The line stopped here because the railway company was having problems completing the tunnel at Kilsby, just this side of Rugby. Passengers travelled on coaches between the two stations for the five months or so before the line was completed.
It’s more than 40 miles from here to Rugby. The company might have stopped the line much closer to the KIlsby tunnel but just a few miles from this bridge, Newport Pagnell and Stony Stratford were important places on the stagecoach network; travellers could get here relatively easily.
But why didn’t the line just stop at Bletchley? There was no station at Bletchley, then a tiny village, and would not be until some months after the line fully opened.
There’s no access to these raised areas of land today; it’s all fenced off as part of the railway system. But it’s amazing what you can find out with some lateral thinking and a few old maps.

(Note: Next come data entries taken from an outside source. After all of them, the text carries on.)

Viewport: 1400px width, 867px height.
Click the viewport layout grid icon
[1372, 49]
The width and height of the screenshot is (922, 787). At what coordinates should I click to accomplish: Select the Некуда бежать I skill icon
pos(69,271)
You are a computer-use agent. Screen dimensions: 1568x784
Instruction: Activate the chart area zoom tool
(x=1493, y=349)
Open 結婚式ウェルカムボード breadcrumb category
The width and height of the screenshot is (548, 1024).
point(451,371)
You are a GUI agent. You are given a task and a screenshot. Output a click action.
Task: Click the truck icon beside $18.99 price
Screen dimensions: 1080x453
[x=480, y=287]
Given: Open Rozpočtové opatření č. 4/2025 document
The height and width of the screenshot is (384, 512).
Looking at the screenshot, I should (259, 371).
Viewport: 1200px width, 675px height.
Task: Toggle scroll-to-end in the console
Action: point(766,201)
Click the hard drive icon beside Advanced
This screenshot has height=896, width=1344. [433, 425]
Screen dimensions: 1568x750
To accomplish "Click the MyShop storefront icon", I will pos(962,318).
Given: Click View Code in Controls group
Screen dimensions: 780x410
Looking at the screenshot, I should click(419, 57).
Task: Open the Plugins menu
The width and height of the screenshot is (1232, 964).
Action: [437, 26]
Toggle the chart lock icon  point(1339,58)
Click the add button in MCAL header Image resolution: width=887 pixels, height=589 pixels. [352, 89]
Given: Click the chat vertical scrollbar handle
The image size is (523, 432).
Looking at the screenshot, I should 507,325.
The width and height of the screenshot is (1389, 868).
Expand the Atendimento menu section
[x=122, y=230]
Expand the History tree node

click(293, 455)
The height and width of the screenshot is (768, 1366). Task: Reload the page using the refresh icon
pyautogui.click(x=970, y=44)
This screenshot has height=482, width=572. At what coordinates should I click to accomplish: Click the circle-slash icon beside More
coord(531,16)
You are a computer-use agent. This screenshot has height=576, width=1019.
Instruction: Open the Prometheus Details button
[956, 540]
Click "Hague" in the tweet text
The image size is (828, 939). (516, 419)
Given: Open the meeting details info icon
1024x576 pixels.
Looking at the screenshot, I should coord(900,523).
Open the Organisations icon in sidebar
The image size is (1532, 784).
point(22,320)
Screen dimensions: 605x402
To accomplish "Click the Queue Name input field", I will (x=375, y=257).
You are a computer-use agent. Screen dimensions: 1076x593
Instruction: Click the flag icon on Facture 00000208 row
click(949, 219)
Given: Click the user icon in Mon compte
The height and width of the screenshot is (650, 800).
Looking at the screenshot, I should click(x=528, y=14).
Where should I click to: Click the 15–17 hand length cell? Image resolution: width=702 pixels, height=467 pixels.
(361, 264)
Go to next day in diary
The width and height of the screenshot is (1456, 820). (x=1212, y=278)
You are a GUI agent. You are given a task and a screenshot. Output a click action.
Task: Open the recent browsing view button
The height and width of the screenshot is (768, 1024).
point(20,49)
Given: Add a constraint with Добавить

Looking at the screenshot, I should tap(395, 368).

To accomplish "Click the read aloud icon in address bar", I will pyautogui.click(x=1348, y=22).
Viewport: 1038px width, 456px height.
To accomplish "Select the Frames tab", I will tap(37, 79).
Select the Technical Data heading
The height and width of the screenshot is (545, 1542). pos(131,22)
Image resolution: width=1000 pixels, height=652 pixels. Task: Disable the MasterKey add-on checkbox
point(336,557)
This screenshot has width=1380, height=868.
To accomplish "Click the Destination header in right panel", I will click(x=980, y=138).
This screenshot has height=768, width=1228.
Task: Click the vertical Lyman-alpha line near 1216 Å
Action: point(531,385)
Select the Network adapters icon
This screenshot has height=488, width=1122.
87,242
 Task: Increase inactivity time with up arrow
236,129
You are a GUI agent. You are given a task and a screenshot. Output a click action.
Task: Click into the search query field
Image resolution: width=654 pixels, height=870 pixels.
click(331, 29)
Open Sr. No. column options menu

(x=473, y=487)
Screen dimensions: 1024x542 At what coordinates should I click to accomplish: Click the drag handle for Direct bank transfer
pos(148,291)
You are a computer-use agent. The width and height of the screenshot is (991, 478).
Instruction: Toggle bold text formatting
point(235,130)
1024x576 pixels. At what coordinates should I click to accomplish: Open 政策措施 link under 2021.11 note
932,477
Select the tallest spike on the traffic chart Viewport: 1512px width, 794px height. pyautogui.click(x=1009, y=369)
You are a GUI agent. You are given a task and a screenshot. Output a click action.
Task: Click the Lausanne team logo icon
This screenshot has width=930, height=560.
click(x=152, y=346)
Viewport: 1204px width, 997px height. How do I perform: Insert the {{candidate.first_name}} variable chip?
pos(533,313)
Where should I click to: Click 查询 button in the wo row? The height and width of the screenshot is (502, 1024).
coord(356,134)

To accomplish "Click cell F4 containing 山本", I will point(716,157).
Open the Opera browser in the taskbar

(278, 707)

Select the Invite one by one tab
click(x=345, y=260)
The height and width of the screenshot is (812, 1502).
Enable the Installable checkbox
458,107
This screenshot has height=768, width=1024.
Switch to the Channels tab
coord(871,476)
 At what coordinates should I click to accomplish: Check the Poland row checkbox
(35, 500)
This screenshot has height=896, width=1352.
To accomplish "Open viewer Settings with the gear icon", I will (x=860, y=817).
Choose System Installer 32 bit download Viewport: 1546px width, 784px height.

Now just used by pedestrians and cyclists going to and from West Bletchley, this was the Watling Street access under the railway for Denbigh Hall farm; it’s a part of the main railway bridge. The farmyard is long gone, the site now lost under the first few houses at the Melrose Avenue end of Spenlows Road. The stream (see the first photo above) ran past the farm on the North side.
On the West Bletchley side where the bridge doesn’t directly support the tracks, there are buttresses with gaps between them. The gaps are hardly noticeable to drivers on Watling Street.
The rear of the train is just about to go over the bridge, which looks very foreshortened in this extreme telephoto lens photo. You can just see the green railings of the bridge behind the “55” sign on the right of the photo.
Looking away from Watling Street, the built up land was on the right of the lane to Simpson, coming into the village over the canal bridge. Some of that lane still exists. Like the railway viaduct at Wolverton when tracks were added in about 1881, a second bridge was added, right next to but not, I believe, built into, this one. It’s to guard against differential settlement.
If you have any comments or questions about this post, please leave a comment below.
A fascinating article Roger, lots of interesting history, and left me with several questions trying to reconcile my hazy memories of the area from the 1950s era with your pics. The lane to Simpson you refer to was called Grove Rd then I think, and some enterprising entrepreneur ran a greyhound racetrack on land between the Watling St and Tinkers Bridge for a number of years. There was a cafe/truck stop about 200 metres north of the bridge in the 50s, then called the 46 Café, and a laneway behind it took you back, via a dirt road, through Pineham, and Coffee Hall and on to Peartree bridge in Woughton
I can recall the pub near the Denbigh bridge, and several houses further along, but I can’t place the bridge in your final pic – all the other bridge shots are post-1950 constructs aren’t they?
Posted by: John O'Hara | 24 October 2022 at 05:05 AM
Hi John
I remember the racetrack being there around the mid 1980s, though I never went to it.
As far as I know there's still a cafe just up the road, and I wrote about the lane behind it on the NBW here:
https://www.northbuckswanderer.com/2018/09/no-mans-land-in-bucks.html#gsc.tab=0
The bridge in the final photo is over Simpson road, and is about 80 yards from the junction with Watling Street. The main bridge over Watling St. is a listed building, but there's no mention of post 1950s work being carried out in the listing. Although I do remember something being done there, the bridge is nearly all 19th Century.
Posted by: Roger Bradbury | 24 October 2022 at 03:54 PM
Thanks Roger. The penny dropped a minute after I'd hit "SEND" - how could I forget, the line had to overpass that road too on its way to Wolverton. That road we used to know as Grove Rd from my recall. And the junction with the Watling St was burned in my memory forever after one of the Hughes boys (at No 6 The Close) was killed (in the early 50s) in a motorbike accident turning in off the Watling St.